A funny thing happened when by happy accident I started reading Unlikely Allies: How a Merchant, a Playwright, and a Spy Saved the American Revolution and also Robert Morris: Financier of the American Revolution at the same time as both books are set in the same time period.
The first book is about how the efforts of Beaumarchais and Silas Deane to send munitions, uniforms and other supplies to support the American revolution. The second book is how Robert Morris tried to send tobacco ships to France in order to pay for them. Both books thus focus on different sides of the Atlantic and spend a lot of time with their subjects wondering why they haven't heard anything from the other and just what was going on. After a while I felt that if I could just get the two books to talk to one another all would be well!
This author likes, I think, his subject a little bit too much. Although he mentions the critiques of his contemporaries, Morris almost always has the last word.
He also suggests credit for things that he did not actually. For example, it was during the Revolution that the idea of creating a new currency based on the decimal system was invented. (Thank goodness or we might still be worried about pounds, shillings and pence, or even worse Spanish pieces of eight!) Most historians believe it was Gouverneur Morris (no relation) who first made this proposal, but this author does not ascribe an originator, leaving one to think that Robert Morris started the idea.
Sometimes he misses nuances. Discussing the pair of Madison and Hamilton, he says that while Madison was with Morris/Hamilton financial program in 1783, he moved against it in 1790. That's not entirely accurate. Madison was for some of the Morris measures, but always against the national bank. It's a long book, it wasn't necessary to gloss over a point this large. (For more on this topic, see The Power of the Purse by Ferguson, which the author admits to having read.)
On the Compromise of 1790, many popular histories (and the musical) only tell Jefferson's version of the story and omit all the complex negotiations that preceded his involvement. As Morris was a a big part of the negotiation, this book does a good job covering all of that.
Regarding his disasters in land speculation, the book only shows us cases of people who failed at it, subtly hinting that it was not so much their fault. But people like James Duane who succeeded at it are not mentioned.
That Morris owned slaves is barely touched upon.
An epilog kindly recounts the significant previous biographies in some detail. The author is at odds with Ferguson's history of revolutionary finance, in particular the suggestion that Morris may have taken advantage of his position as financier for personal gain. To counter that argument, he states that in the thousands of Morris papers published, there is no evidence of it. On the other hand, that's not the kind of thing one would find in a person's papers. That's the kind of document that's destroyed after reading. On the other hand, an independent auditor found that Morris had taken $80K of the government's money during the war. The author barely mentions this, pointing out that Morris always disputed it. However, Morris did pay the government back $93K after this was revealed, and this at a time when he badly needed money and was likely to go to debtor's prison, which eventually occurred.

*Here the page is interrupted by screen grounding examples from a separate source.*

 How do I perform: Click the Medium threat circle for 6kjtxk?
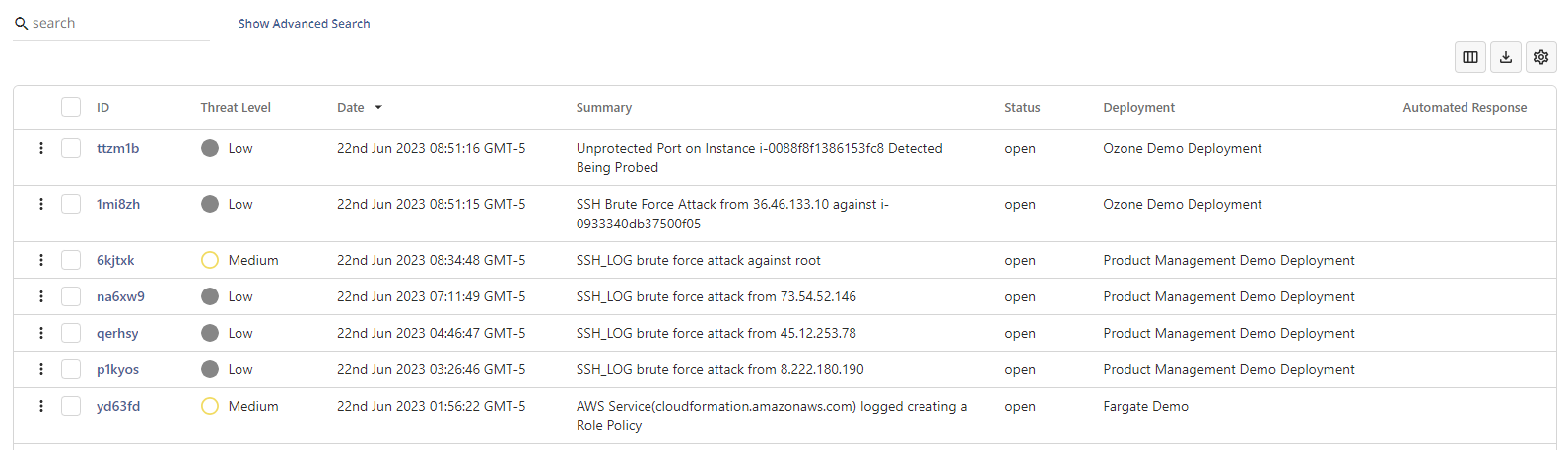pos(210,260)
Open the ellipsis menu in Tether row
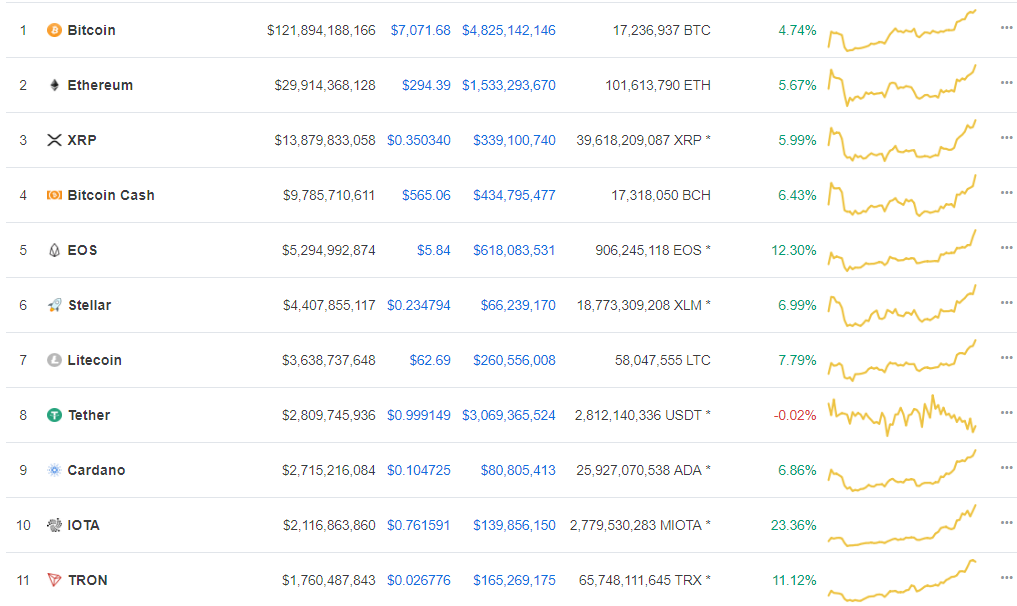This screenshot has width=1017, height=606. tap(1006, 413)
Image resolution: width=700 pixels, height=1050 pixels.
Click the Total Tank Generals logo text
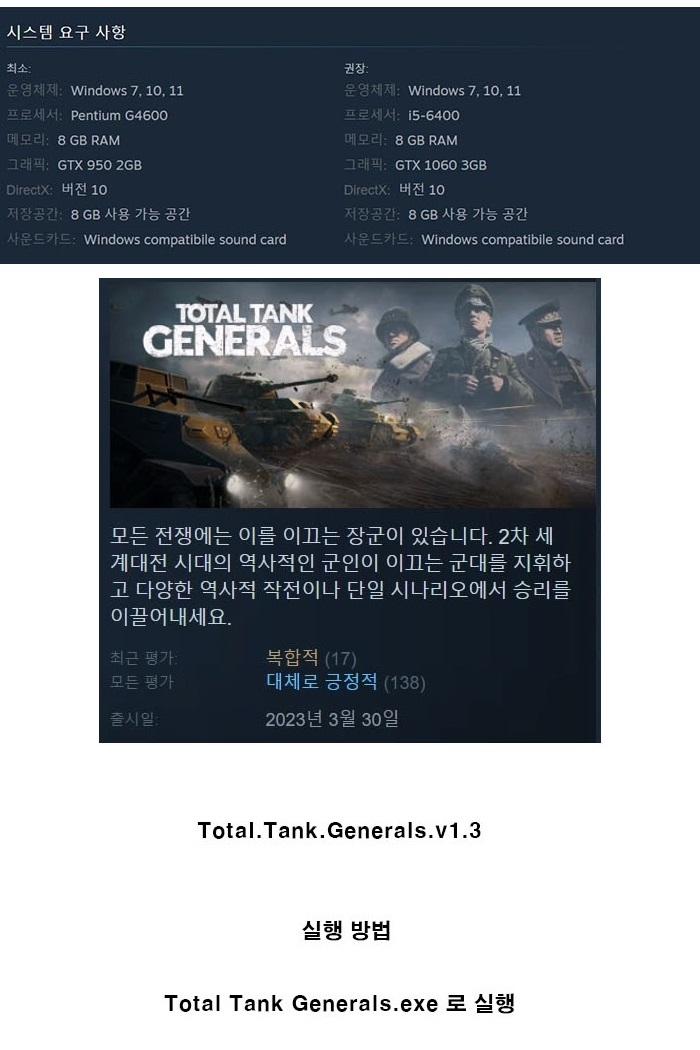[244, 329]
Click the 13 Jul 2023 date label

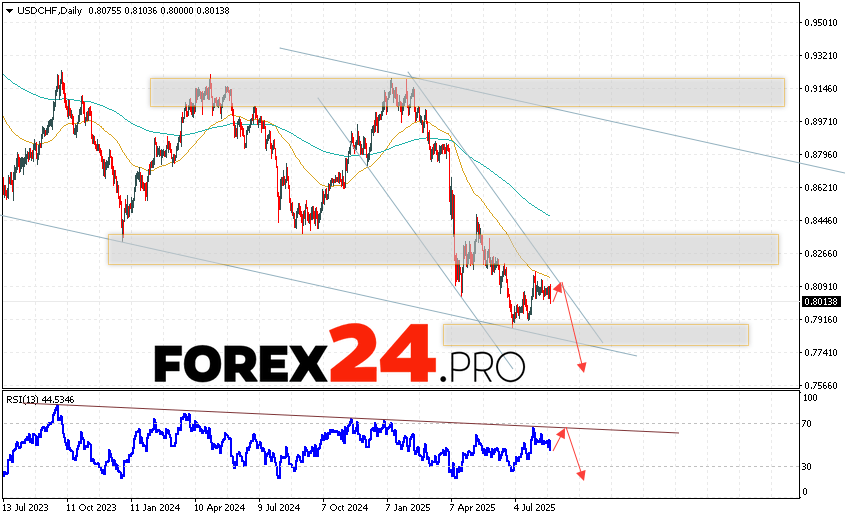27,508
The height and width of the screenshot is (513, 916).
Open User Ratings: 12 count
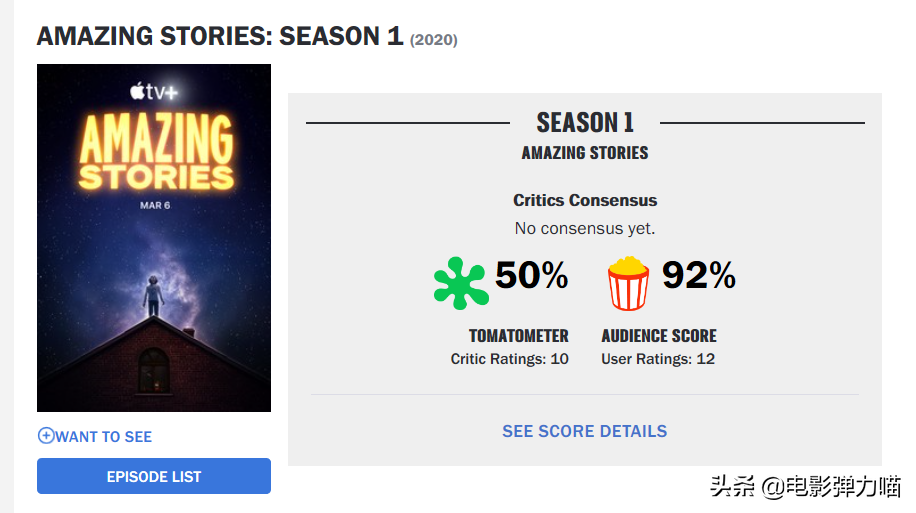click(658, 359)
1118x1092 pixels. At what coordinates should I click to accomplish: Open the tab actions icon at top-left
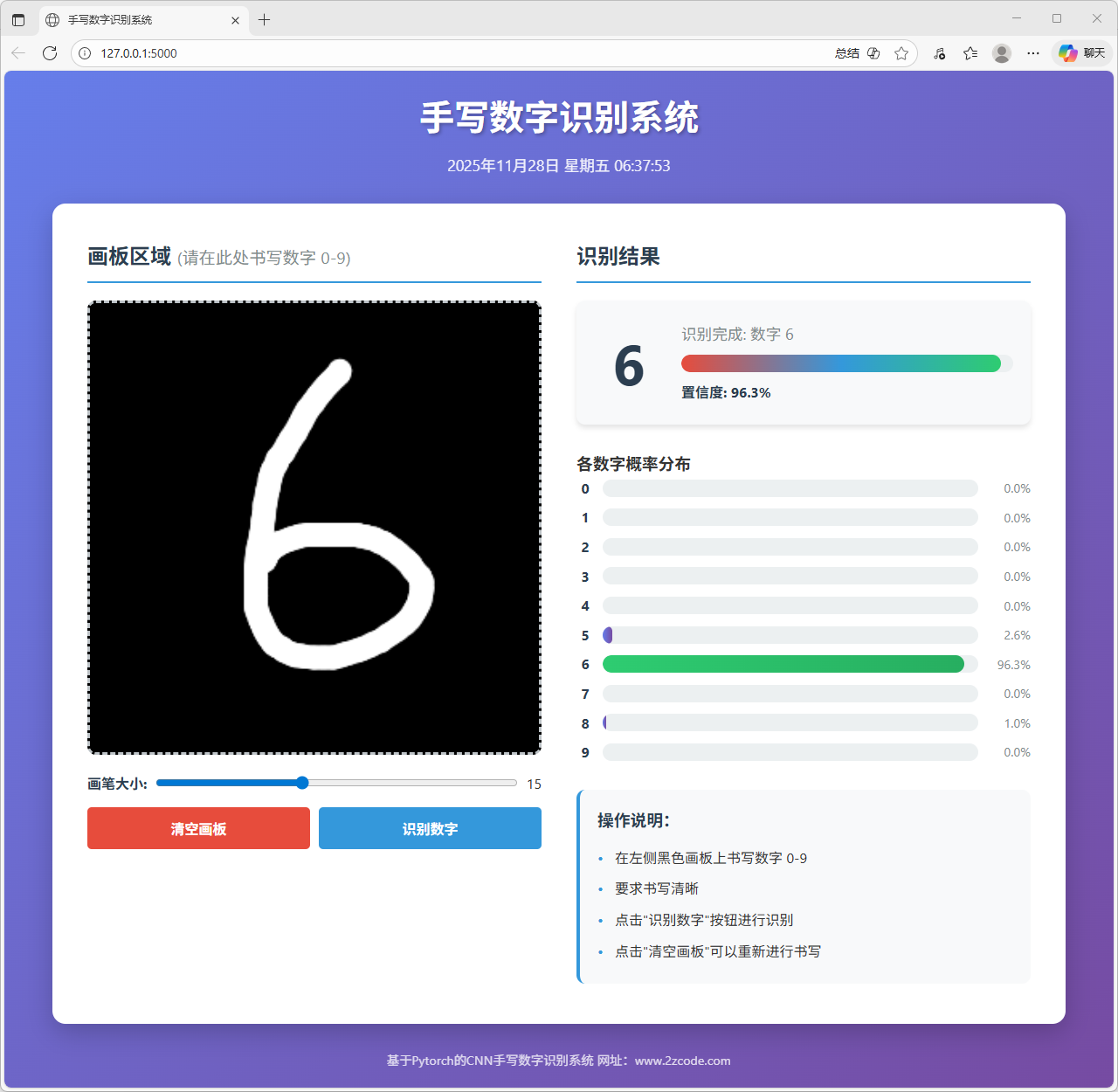coord(18,19)
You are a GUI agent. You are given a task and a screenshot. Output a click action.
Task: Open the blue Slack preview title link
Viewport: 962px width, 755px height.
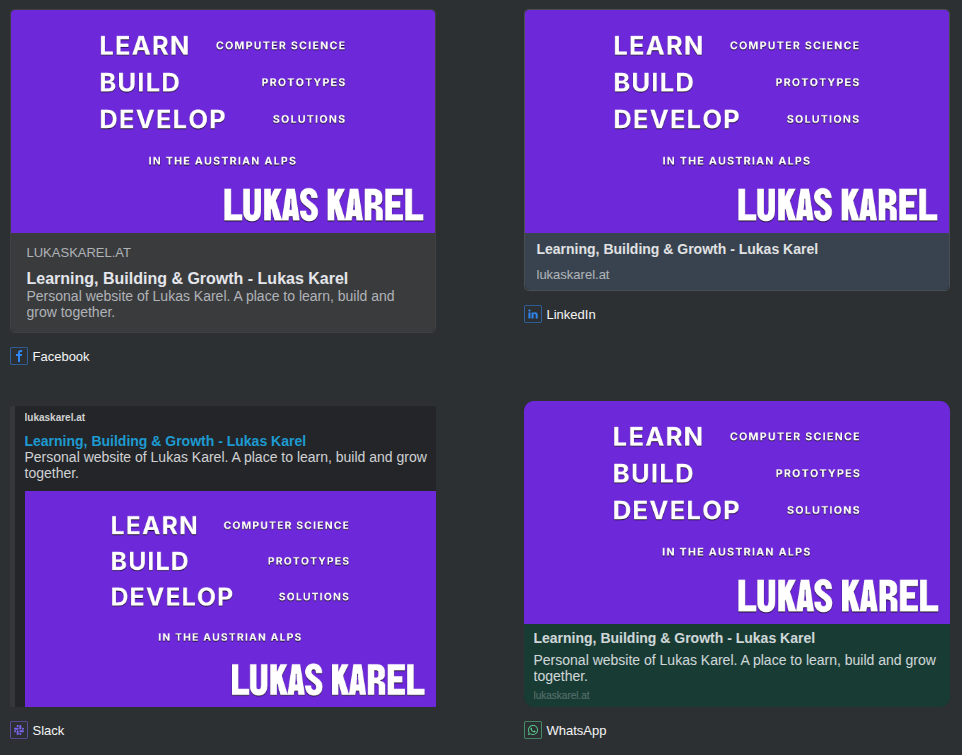tap(165, 440)
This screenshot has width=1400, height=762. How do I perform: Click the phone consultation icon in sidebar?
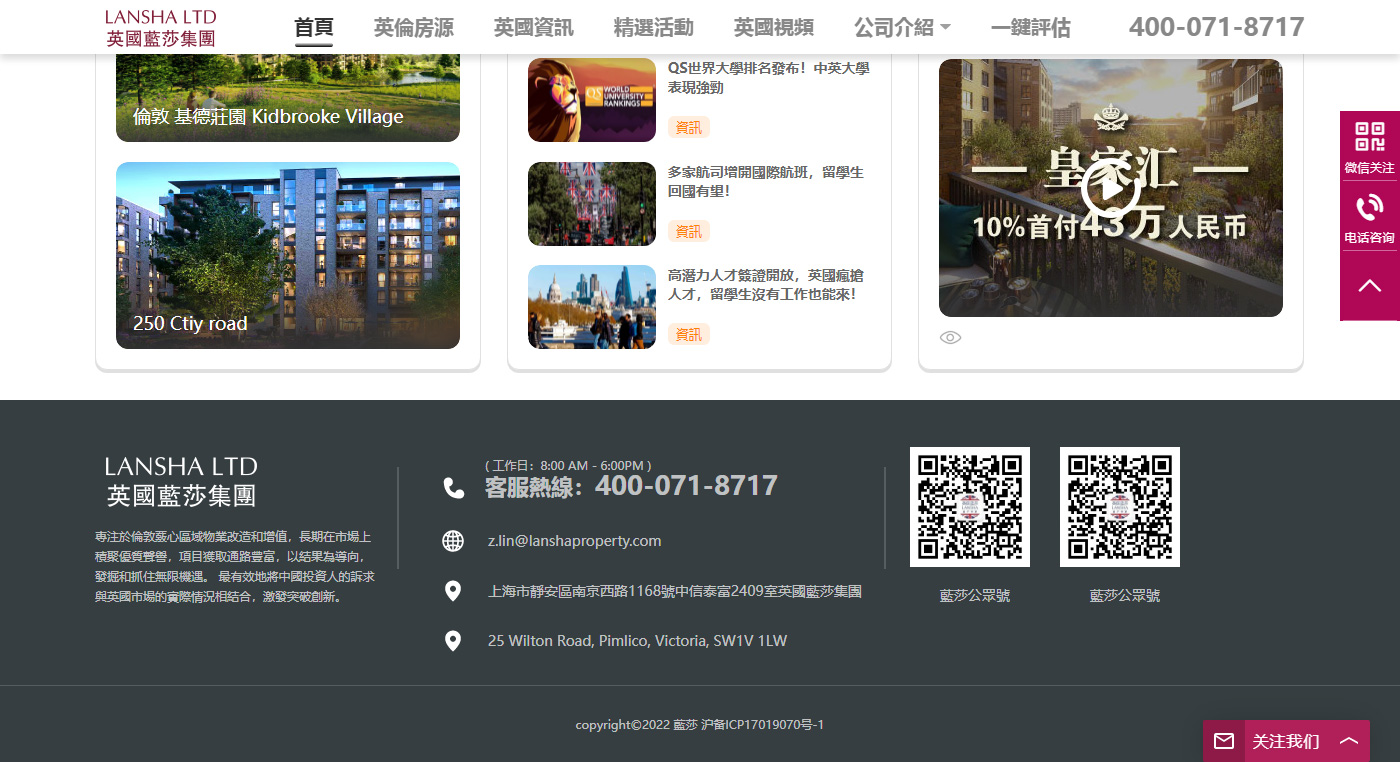tap(1369, 208)
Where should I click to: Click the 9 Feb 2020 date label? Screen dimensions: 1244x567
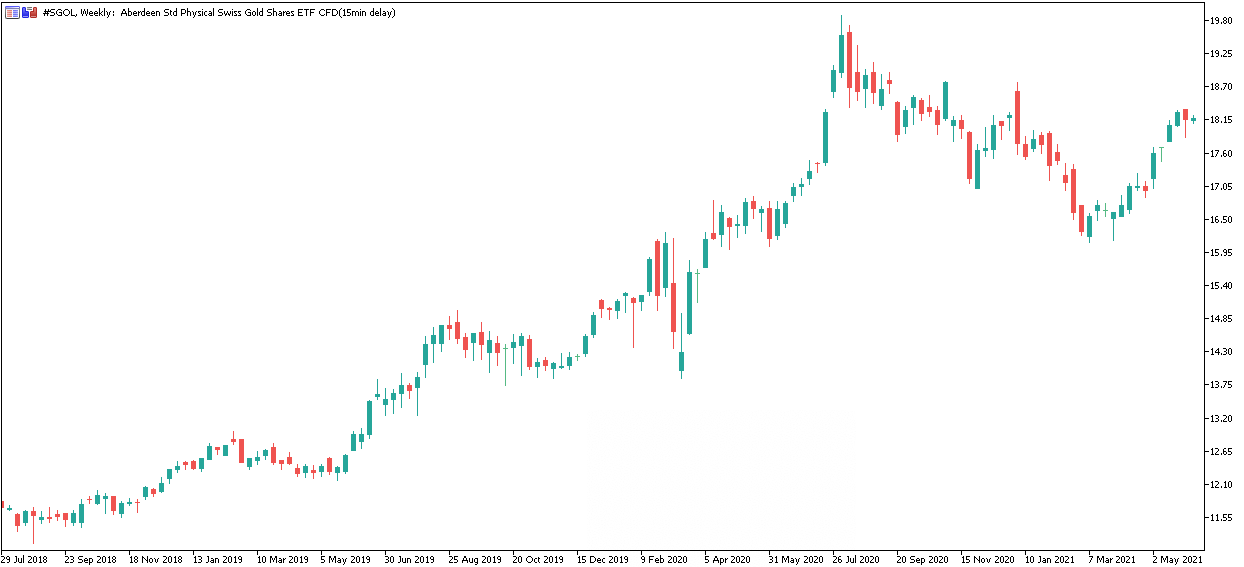(665, 560)
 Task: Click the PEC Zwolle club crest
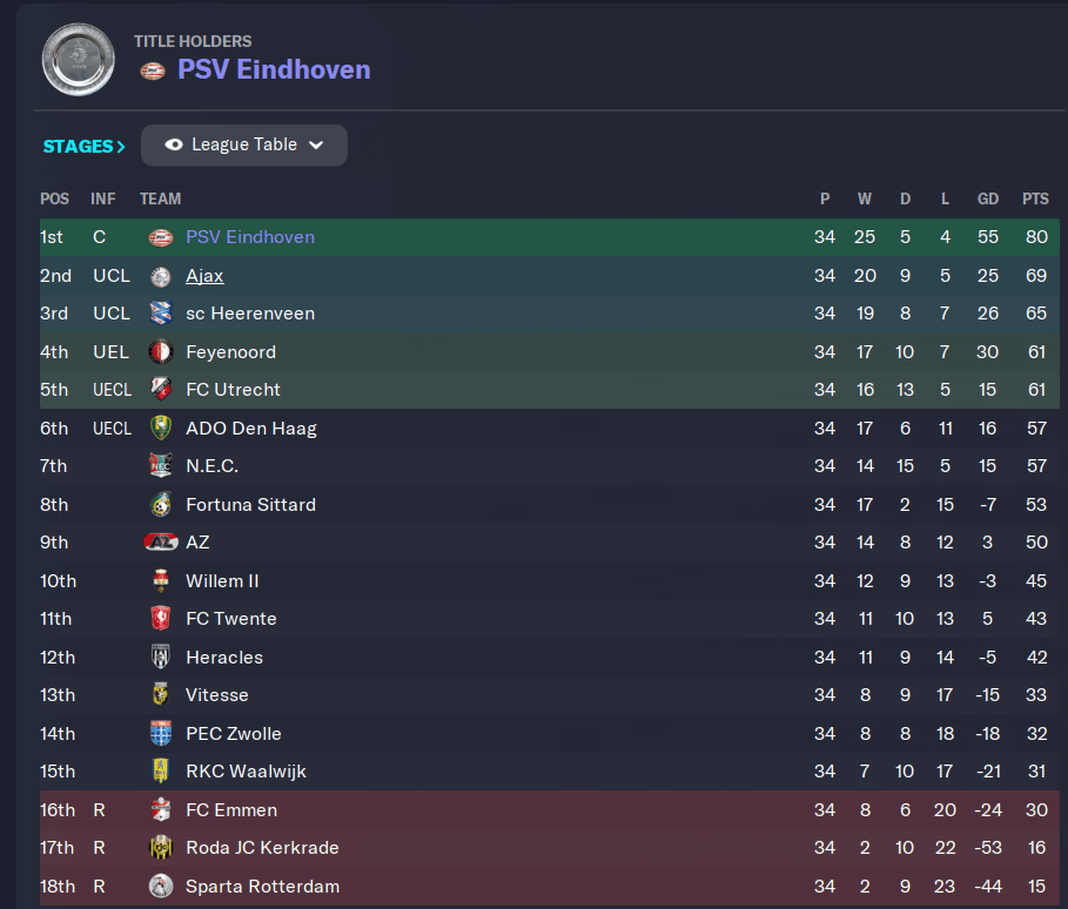click(161, 733)
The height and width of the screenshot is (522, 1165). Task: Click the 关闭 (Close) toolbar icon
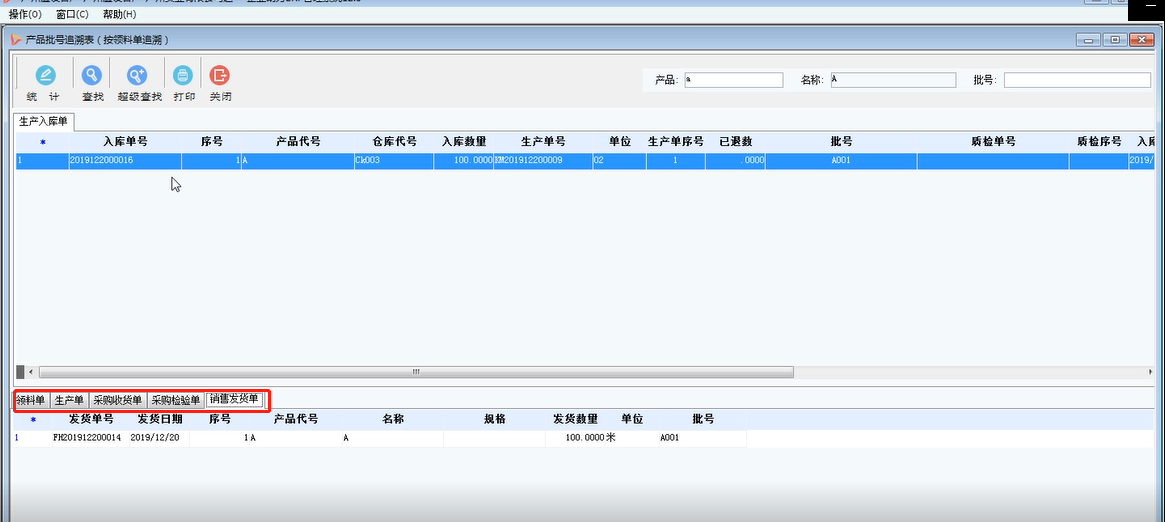(220, 76)
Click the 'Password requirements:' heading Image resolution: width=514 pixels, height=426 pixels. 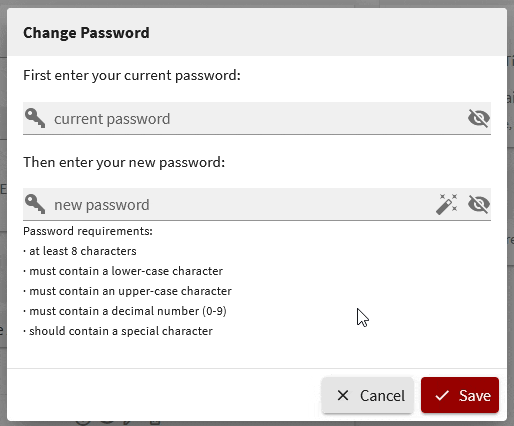88,231
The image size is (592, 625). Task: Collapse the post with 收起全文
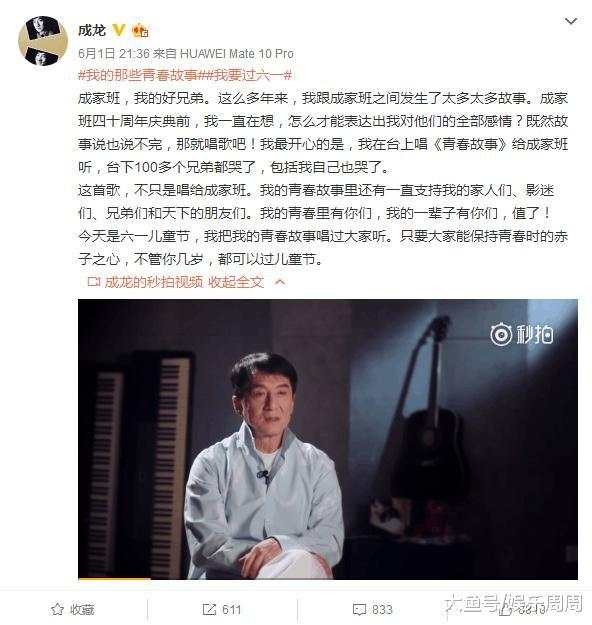click(236, 282)
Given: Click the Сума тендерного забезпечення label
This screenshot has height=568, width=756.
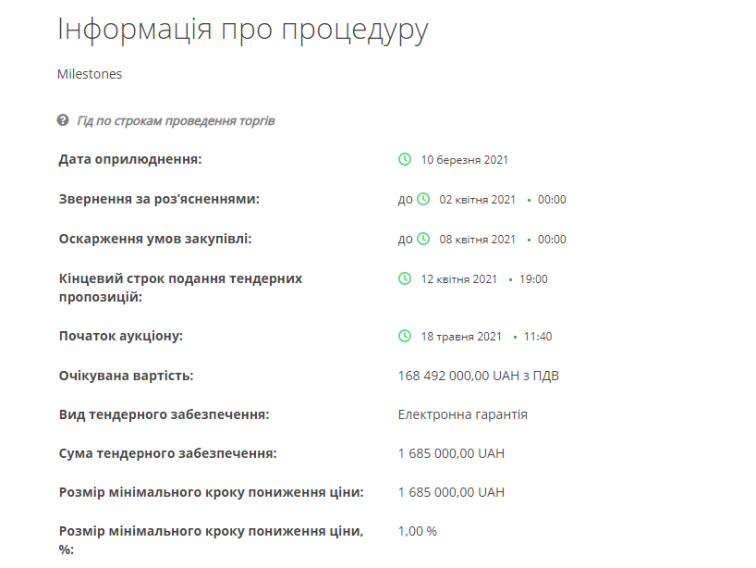Looking at the screenshot, I should 167,453.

Overall, what can we say about Morris? In his time, the smartest and most capable American in matters of finance and probably indispensable for managing the war, but also he did not stop his personal commercial activities while acting in government roles. This was explicitly approved by Congress because it enabled him to ship army supplies from France legally, for example, without explicitly violating France's treaty with Britain. He also helped Washington greatly in 1781 when he guaranteed various payments on his personal account. But when government and personal cargoes are on the same ship, and that ship goes down or has its contents captured, it gets tricky. It can be so easy to assign the losses to the government rather than to oneself. There's also a question of how he should have been rewarded for doing so much more than the office required, though officially there was no extra compensation for this. Did he justify hiding some profits to fix what he may have considered wrong? Further, he had considerable financial benefit because as the director of national finance, other merchants were much more willing to make deals with him.
In his later years he pushed his luck far too hard in buying millions of acres of land on credit. He was right that eventually the lands would be worth huge amounts, but dead wrong on the rate at which that would occur. He lost it all and wound up in prison. This also hurt not just his family, but many of his business partners.
Finally, a great deal of the program Hamilton put into place was invented by him, and likeminded Congressional delegates, in particular the ideas of a national bank, keeping the debts national, assuming those of the states, and paying them off via the tariff and sales of western lands. Indeed, when Washington formed the first government, it was his great friend Morris he turned to to become the first Treasury secretary. Morris was too embroiled in financial ventures at the time, and his first round doing this had not gone so well, so he recommended Hamilton. Washington was stunned as he had no idea that his young former aide knew anything about finance whatever.
So, like most founders, Morris was capable, sometimes brilliant, but not free of errors.